## EXERCISE BRIEF
In the records below, change every "coordinates" to "position" and leave everything else the same.

⁂

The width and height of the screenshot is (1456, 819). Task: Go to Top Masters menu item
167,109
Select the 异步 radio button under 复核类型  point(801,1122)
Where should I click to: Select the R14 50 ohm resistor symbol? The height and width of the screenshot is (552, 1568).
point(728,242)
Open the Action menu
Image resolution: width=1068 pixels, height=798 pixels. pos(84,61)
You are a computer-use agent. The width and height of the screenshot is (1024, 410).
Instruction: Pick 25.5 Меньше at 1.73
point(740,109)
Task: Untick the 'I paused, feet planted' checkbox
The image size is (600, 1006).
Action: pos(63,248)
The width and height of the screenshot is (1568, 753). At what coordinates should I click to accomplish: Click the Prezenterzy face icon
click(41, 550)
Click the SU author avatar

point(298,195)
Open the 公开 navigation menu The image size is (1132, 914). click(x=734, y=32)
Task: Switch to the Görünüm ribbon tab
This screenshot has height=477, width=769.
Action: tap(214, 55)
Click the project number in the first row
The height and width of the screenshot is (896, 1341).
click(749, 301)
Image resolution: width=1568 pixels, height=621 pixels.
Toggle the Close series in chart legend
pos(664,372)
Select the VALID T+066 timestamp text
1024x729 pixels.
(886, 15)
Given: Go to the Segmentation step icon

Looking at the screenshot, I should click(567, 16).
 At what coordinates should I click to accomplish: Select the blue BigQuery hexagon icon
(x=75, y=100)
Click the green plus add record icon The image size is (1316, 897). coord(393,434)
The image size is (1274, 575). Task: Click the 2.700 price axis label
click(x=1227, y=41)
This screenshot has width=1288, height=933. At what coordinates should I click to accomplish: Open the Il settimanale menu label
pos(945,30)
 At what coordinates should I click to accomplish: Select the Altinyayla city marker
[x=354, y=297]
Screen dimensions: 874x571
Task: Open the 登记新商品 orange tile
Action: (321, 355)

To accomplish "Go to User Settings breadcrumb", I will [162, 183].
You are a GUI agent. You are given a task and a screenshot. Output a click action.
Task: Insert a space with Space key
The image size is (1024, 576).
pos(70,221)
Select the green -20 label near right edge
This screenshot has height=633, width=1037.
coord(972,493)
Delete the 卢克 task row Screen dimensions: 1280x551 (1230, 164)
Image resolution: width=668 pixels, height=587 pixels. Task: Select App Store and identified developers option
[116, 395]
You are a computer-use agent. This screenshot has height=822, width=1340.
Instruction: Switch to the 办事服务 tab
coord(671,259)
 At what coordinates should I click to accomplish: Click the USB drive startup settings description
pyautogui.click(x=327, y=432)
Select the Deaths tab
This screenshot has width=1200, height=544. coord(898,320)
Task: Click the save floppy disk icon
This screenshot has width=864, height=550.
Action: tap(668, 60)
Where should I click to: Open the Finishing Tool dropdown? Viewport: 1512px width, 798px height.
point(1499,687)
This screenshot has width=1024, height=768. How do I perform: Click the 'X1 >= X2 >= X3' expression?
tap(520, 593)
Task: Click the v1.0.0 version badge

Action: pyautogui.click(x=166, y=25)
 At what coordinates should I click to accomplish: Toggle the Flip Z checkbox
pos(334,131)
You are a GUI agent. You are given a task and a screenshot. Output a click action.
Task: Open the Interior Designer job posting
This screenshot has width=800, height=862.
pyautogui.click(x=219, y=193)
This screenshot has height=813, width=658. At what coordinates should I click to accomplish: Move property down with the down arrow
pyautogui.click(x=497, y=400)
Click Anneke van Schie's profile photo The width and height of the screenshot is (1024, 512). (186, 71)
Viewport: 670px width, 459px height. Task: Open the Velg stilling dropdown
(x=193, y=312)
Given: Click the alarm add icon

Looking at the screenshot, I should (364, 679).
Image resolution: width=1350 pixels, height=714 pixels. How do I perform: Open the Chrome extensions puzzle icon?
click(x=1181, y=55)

⁂

## SOLUTION TO THE EXERCISE
The width and height of the screenshot is (1456, 819). Task: Go to Top Masters menu item
167,109
Select the 异步 radio button under 复核类型  point(801,1122)
Where should I click to: Select the R14 50 ohm resistor symbol? The height and width of the screenshot is (552, 1568).
point(728,242)
Open the Action menu
Image resolution: width=1068 pixels, height=798 pixels. pos(84,61)
You are a computer-use agent. The width and height of the screenshot is (1024, 410).
Instruction: Pick 25.5 Меньше at 1.73
point(740,109)
Task: Untick the 'I paused, feet planted' checkbox
The image size is (600, 1006).
Action: pos(63,248)
The width and height of the screenshot is (1568, 753). At what position should I click to accomplish: Click the Prezenterzy face icon
click(41, 550)
Click the SU author avatar

point(298,195)
Open the 公开 navigation menu The image size is (1132, 914). click(x=734, y=32)
Task: Switch to the Görünüm ribbon tab
This screenshot has height=477, width=769.
Action: tap(214, 55)
Click the project number in the first row
The height and width of the screenshot is (896, 1341).
click(749, 301)
Image resolution: width=1568 pixels, height=621 pixels.
Toggle the Close series in chart legend
pos(664,372)
Select the VALID T+066 timestamp text
1024x729 pixels.
(886, 15)
Given: Go to the Segmentation step icon

Looking at the screenshot, I should click(567, 16).
 At what position should I click to accomplish: Select the blue BigQuery hexagon icon
(x=75, y=100)
Click the green plus add record icon The image size is (1316, 897). coord(393,434)
The image size is (1274, 575). Task: Click the 2.700 price axis label
click(x=1227, y=41)
This screenshot has width=1288, height=933. At what position should I click to accomplish: Open the Il settimanale menu label
pos(945,30)
 At what position should I click to accomplish: Select the Altinyayla city marker
[x=354, y=297]
Screen dimensions: 874x571
Task: Open the 登记新商品 orange tile
Action: (321, 355)

To accomplish "Go to User Settings breadcrumb", I will [162, 183].
You are a GUI agent. You are given a task and a screenshot. Output a click action.
Task: Insert a space with Space key
The image size is (1024, 576).
pos(70,221)
Select the green -20 label near right edge
This screenshot has height=633, width=1037.
coord(972,493)
Delete the 卢克 task row Screen dimensions: 1280x551 (1230, 164)
Image resolution: width=668 pixels, height=587 pixels. Task: Select App Store and identified developers option
[116, 395]
You are a computer-use agent. This screenshot has height=822, width=1340.
Instruction: Switch to the 办事服务 tab
coord(671,259)
 At what position should I click to accomplish: Click the USB drive startup settings description
pyautogui.click(x=327, y=432)
Select the Deaths tab
This screenshot has width=1200, height=544. coord(898,320)
Task: Click the save floppy disk icon
This screenshot has width=864, height=550.
Action: tap(668, 60)
Where should I click to: Open the Finishing Tool dropdown? Viewport: 1512px width, 798px height.
point(1499,687)
This screenshot has width=1024, height=768. How do I perform: Click the 'X1 >= X2 >= X3' expression?
tap(520, 593)
Task: Click the v1.0.0 version badge

Action: pyautogui.click(x=166, y=25)
 At what position should I click to accomplish: Toggle the Flip Z checkbox
pos(334,131)
You are a GUI agent. You are given a task and a screenshot. Output a click action.
Task: Open the Interior Designer job posting
This screenshot has width=800, height=862.
pyautogui.click(x=219, y=193)
This screenshot has height=813, width=658. At what position should I click to accomplish: Move property down with the down arrow
pyautogui.click(x=497, y=400)
Click Anneke van Schie's profile photo The width and height of the screenshot is (1024, 512). (186, 71)
Viewport: 670px width, 459px height. Task: Open the Velg stilling dropdown
(x=193, y=312)
Given: Click the alarm add icon

Looking at the screenshot, I should (364, 679).
Image resolution: width=1350 pixels, height=714 pixels. How do I perform: Open the Chrome extensions puzzle icon?
click(x=1181, y=55)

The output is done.